Thank you for writing to us. We understand how difficult it is to make sense out of arguments that are rooted more in cultural and individual preferences and less in religious and moral principles. Review some of the points we present below so that you can come to some decision as to how you want to handle this matter with your parents.

First, while in certain schools of thought a Muslim woman must have the permission of her wali (guardian) to get married, there is strong agreement that a Muslim man can marry without the permission of his parents. We want to say at the outset, however, that we are in no way suggesting that Muslims disregard the central role that parents can and should play throughout the marriage process. However, as in your case, the parents are insisting on a certain point of view that is clearly not supported in Islam, i.e. refusing a candidate for marriage based purely on racial and cultural considerations.

Second, based on what you have written, we believe that your parents might not only be focusing on race and culture, but they might have some other valid concerns as well. Try to understand the situation from their point of view. Let’s begin with your own admission that you are “not a perfect Muslim.” We are not sure how you are using the word “perfect,” and it is possible that you and your parents also differ on how “perfect” a Muslim you are.

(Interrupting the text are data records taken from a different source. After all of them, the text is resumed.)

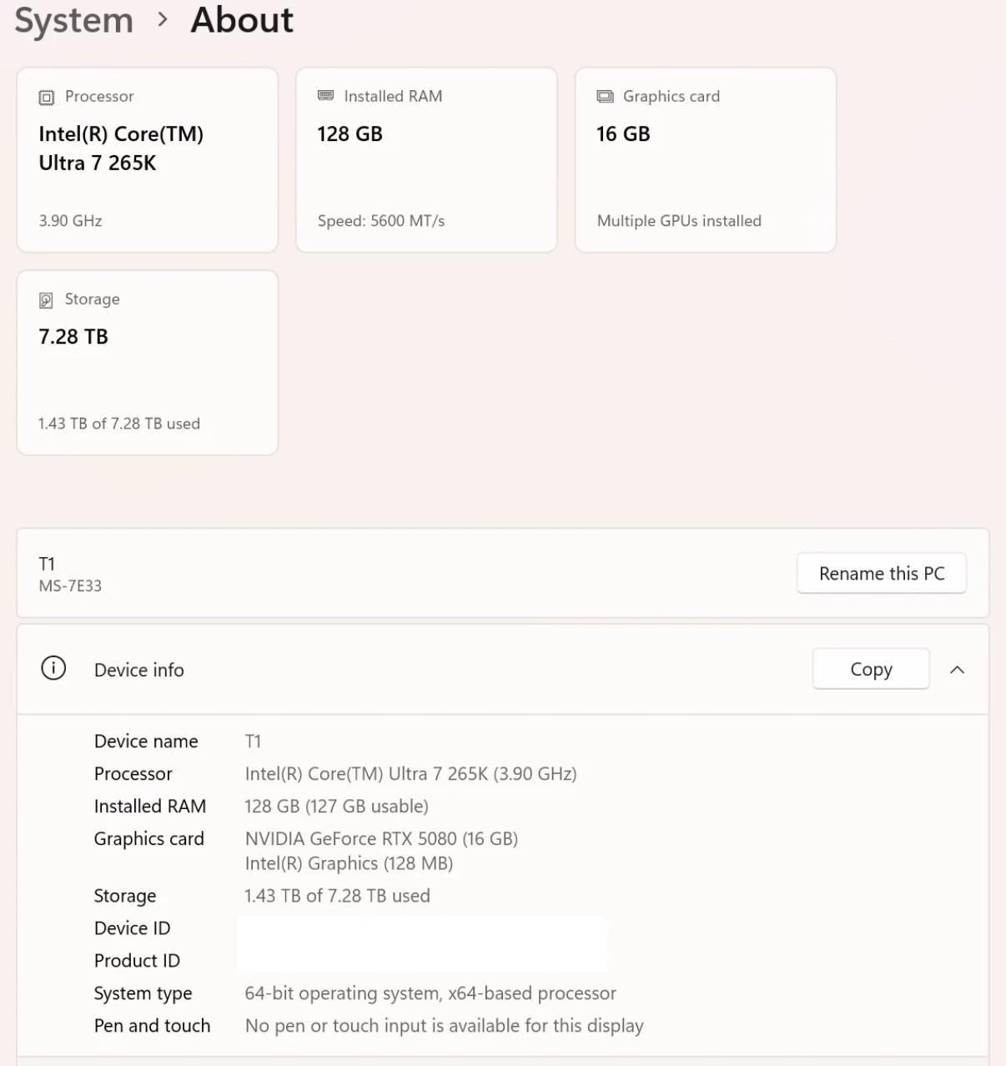Click the Storage drive icon

(47, 300)
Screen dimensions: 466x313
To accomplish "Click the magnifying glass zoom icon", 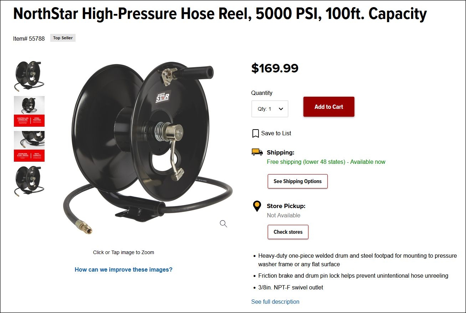I will 224,224.
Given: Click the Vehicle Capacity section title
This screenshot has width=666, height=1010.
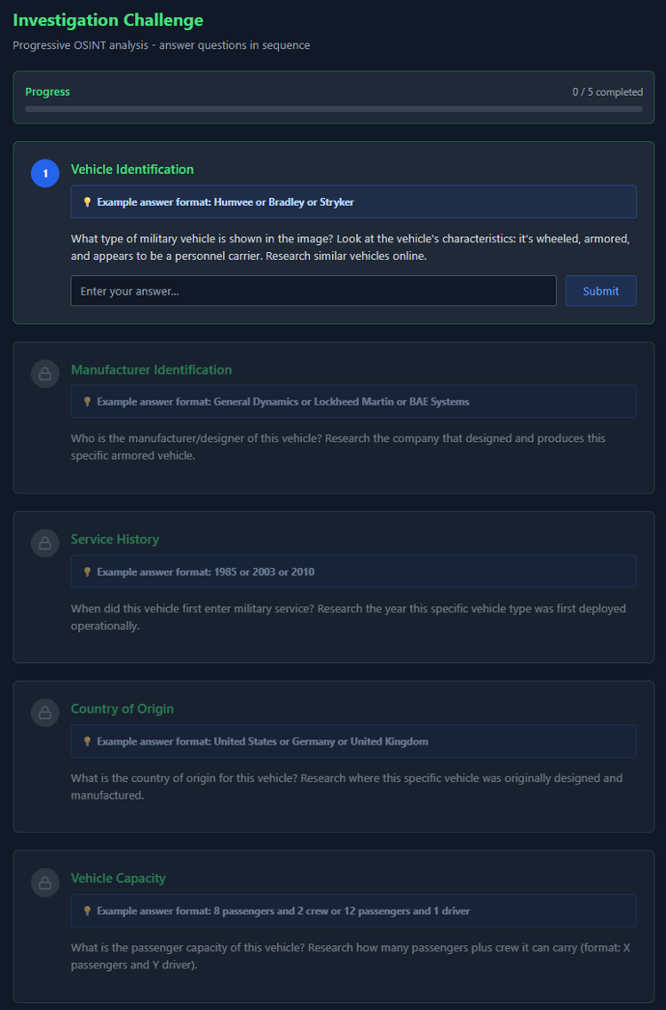Looking at the screenshot, I should pyautogui.click(x=118, y=878).
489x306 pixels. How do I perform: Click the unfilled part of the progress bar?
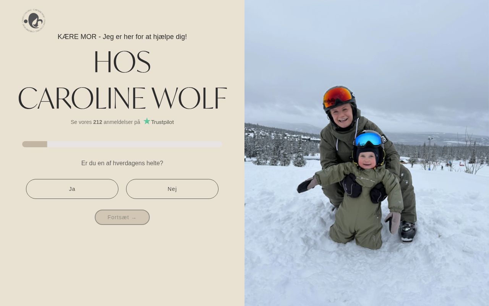[134, 144]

Since you are trying to marry a woman who is now Christian but is intending to revert to Islam, your parents might also be concerned that your religion will suffer since you are not “perfect” in your practice now and she will be just getting started in learning about the religion.

Another possibility is that your parents are inextricably linking Islam with Turkish culture, i.e. being Turkish is equal to being Muslim. Again, they are not alone in doing this because many people of different cultures have similar notions. The idea is to help your parents realize that people of every racial and cultural background can and do become Muslims. Such reverts are required to only give up those aspects of their cultures that are expressly forbidden in Islam, i.e. drinking alcohol, consuming pork, and ancestral worship just to name a few. All other aspects of their culture of origin can and should be retained as long as they are in line with Islamic teachings. Your parents might feel threatened that your future children will not be taught Turkish culture since their mother is not Turkish.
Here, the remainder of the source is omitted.